List every line of the records below that contains the word "Task", copying each such line in full.
━━━━━━━━━━━━━━━━━━━━
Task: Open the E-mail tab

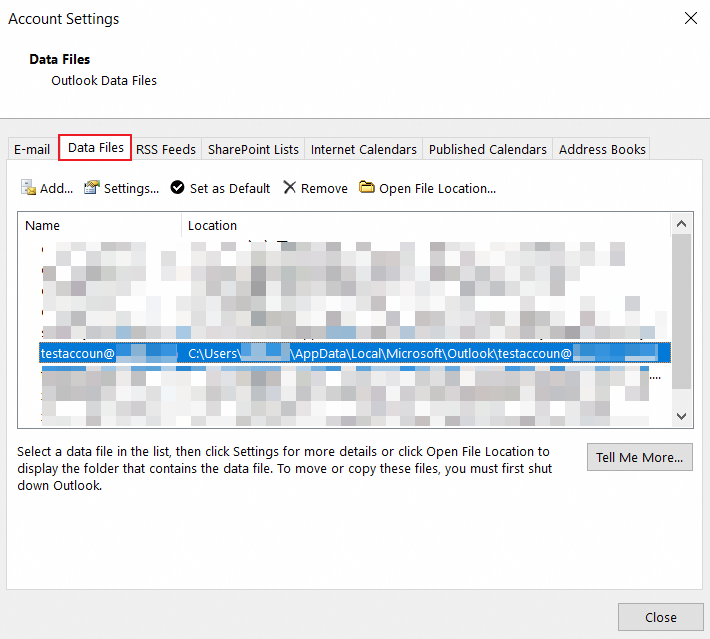Action: click(x=32, y=149)

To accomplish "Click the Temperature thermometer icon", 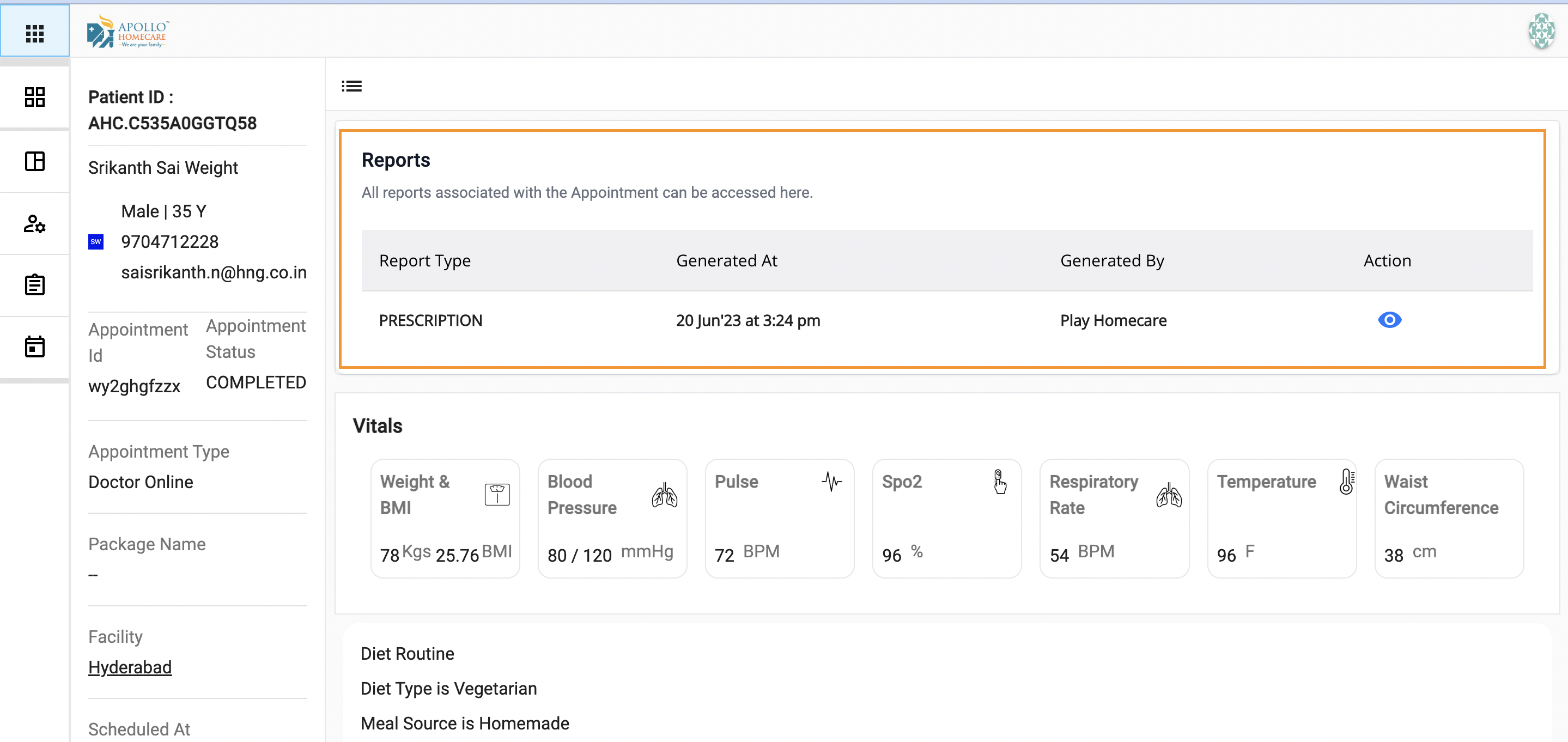I will pos(1346,482).
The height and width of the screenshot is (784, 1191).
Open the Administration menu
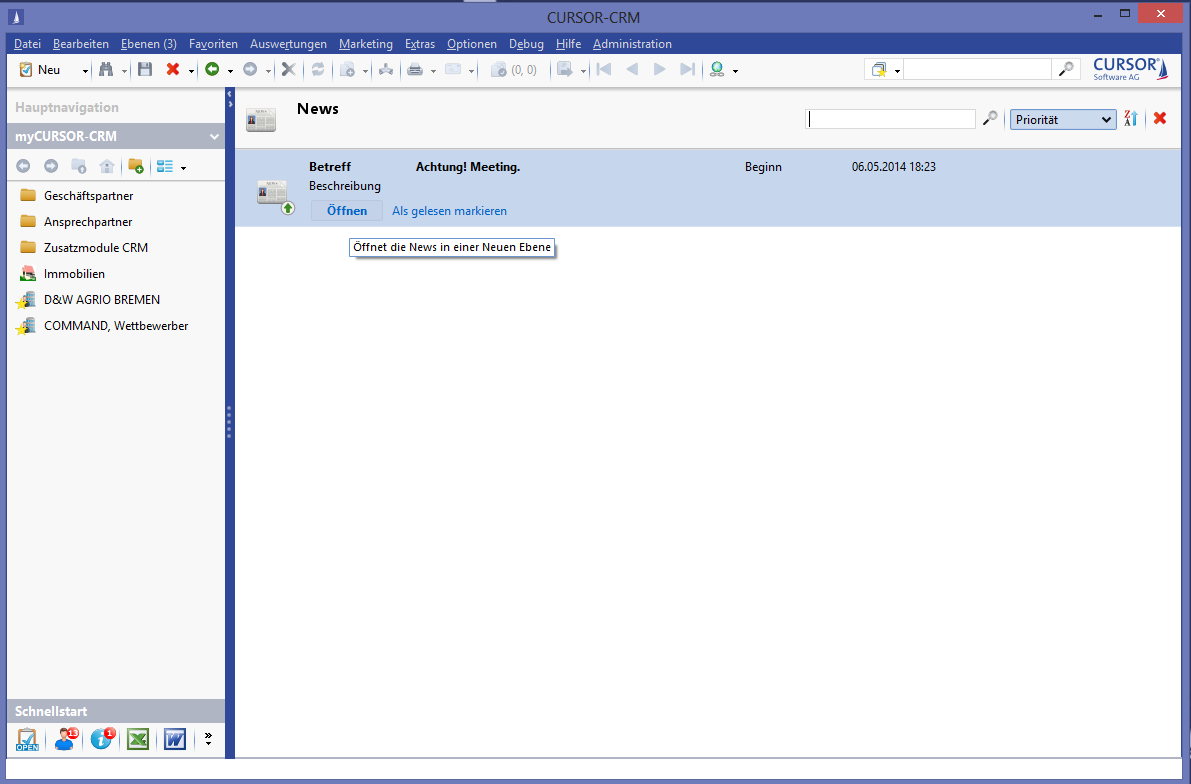[x=632, y=44]
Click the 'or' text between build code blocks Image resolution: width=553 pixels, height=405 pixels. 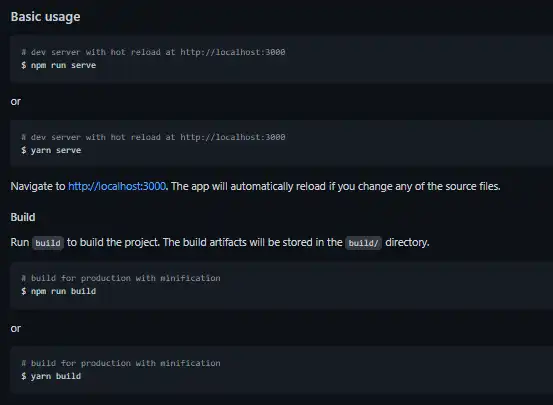(x=16, y=328)
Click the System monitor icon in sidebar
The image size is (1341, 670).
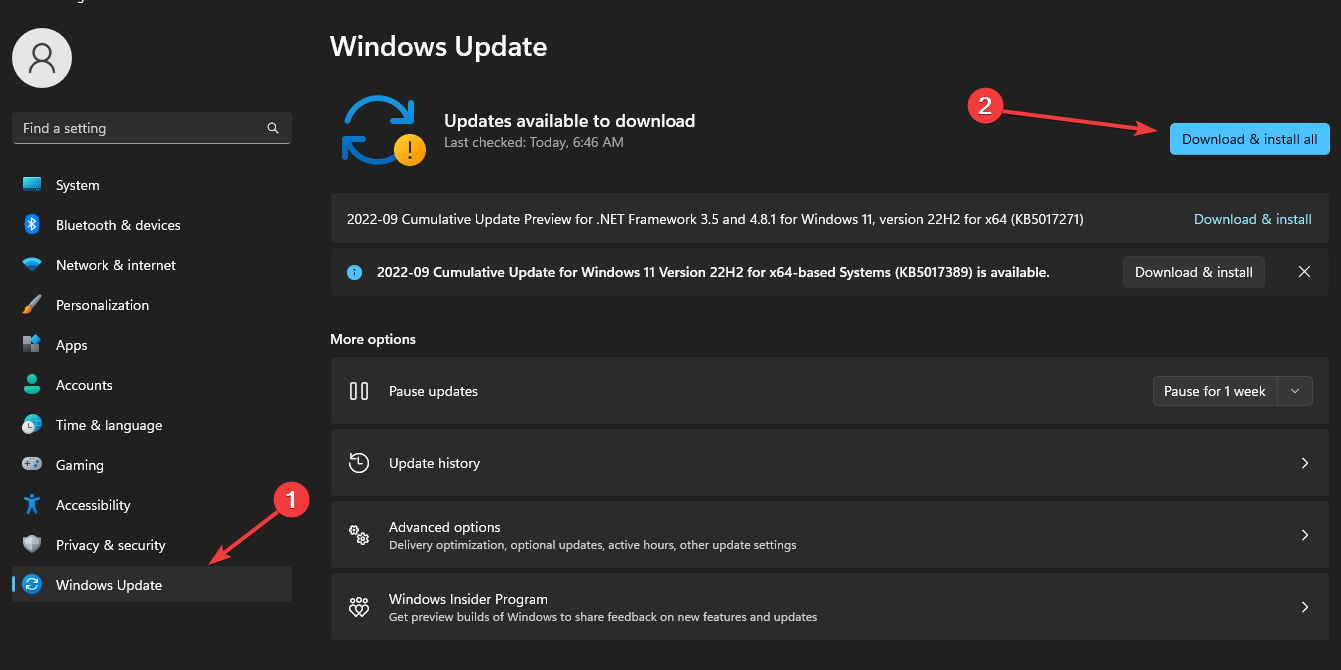pyautogui.click(x=32, y=185)
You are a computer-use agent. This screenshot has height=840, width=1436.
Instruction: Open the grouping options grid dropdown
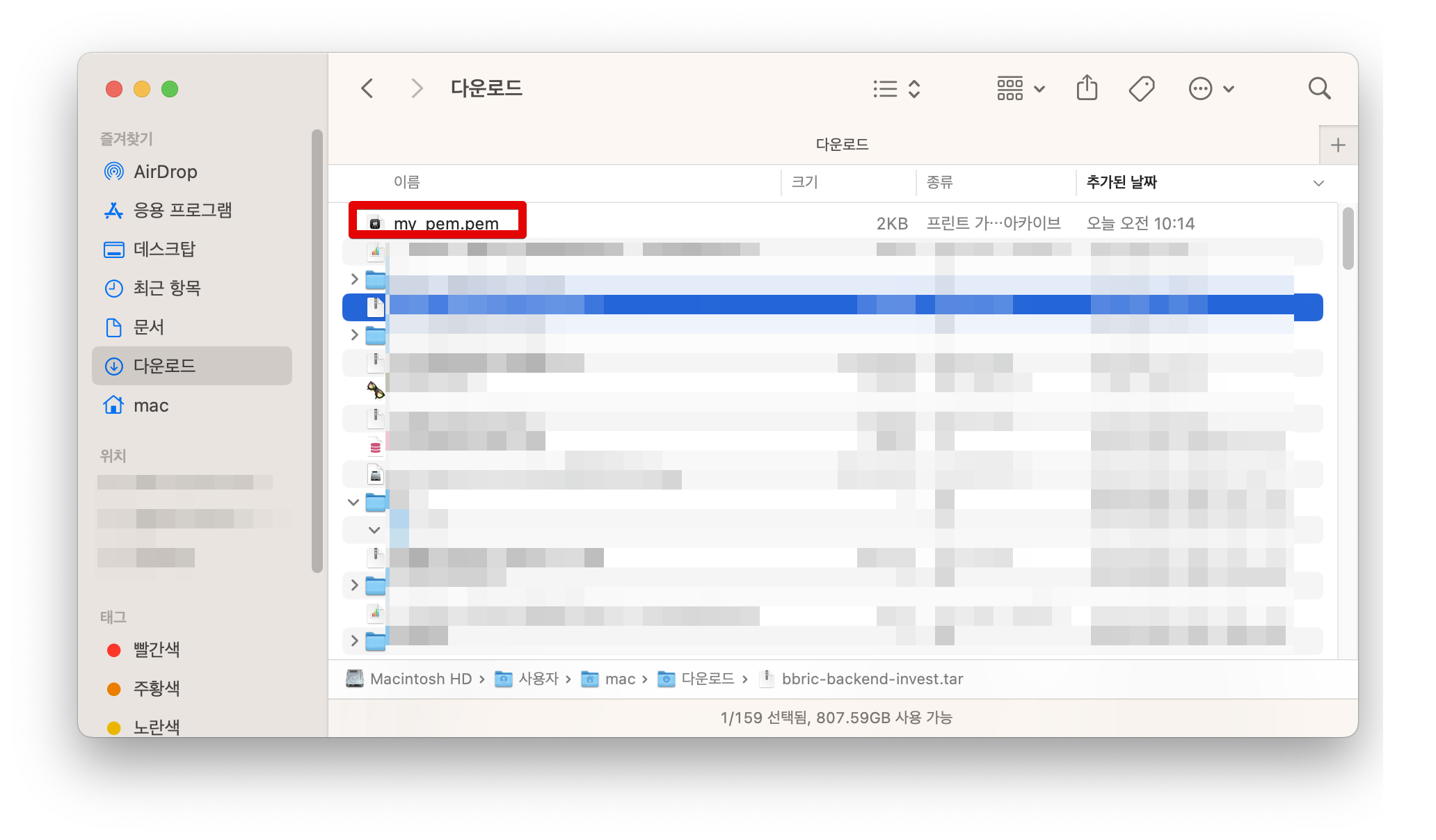(1020, 88)
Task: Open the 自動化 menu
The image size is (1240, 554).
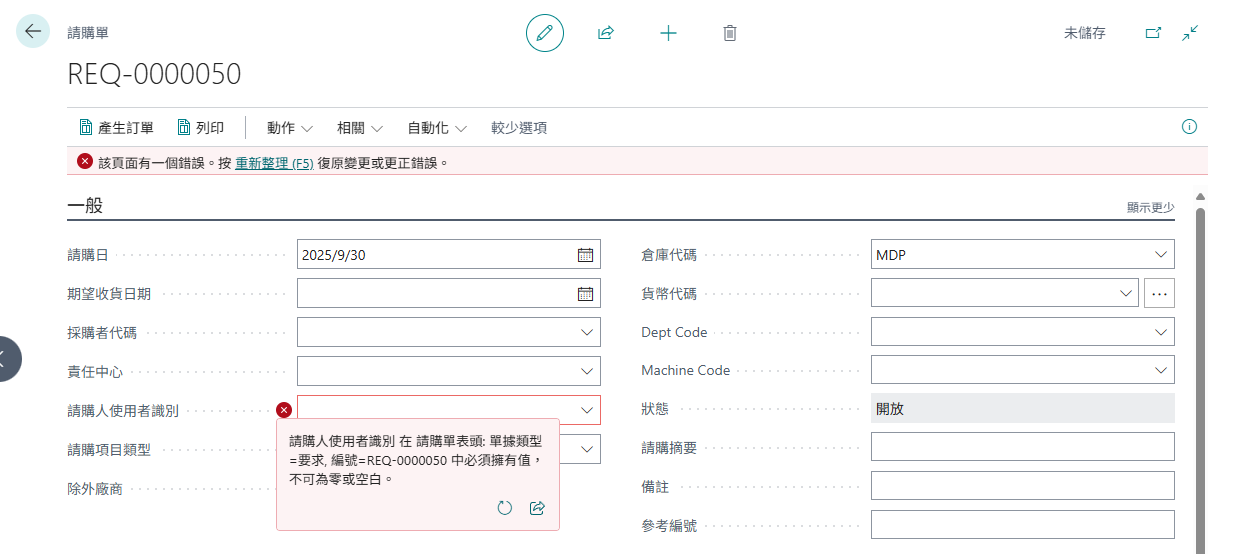Action: click(437, 128)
━━━━━━━━━━━━━━━━━━━━
*Answer to this problem:*
Task: Open the E-mail tab
Task: Open the 自動化 menu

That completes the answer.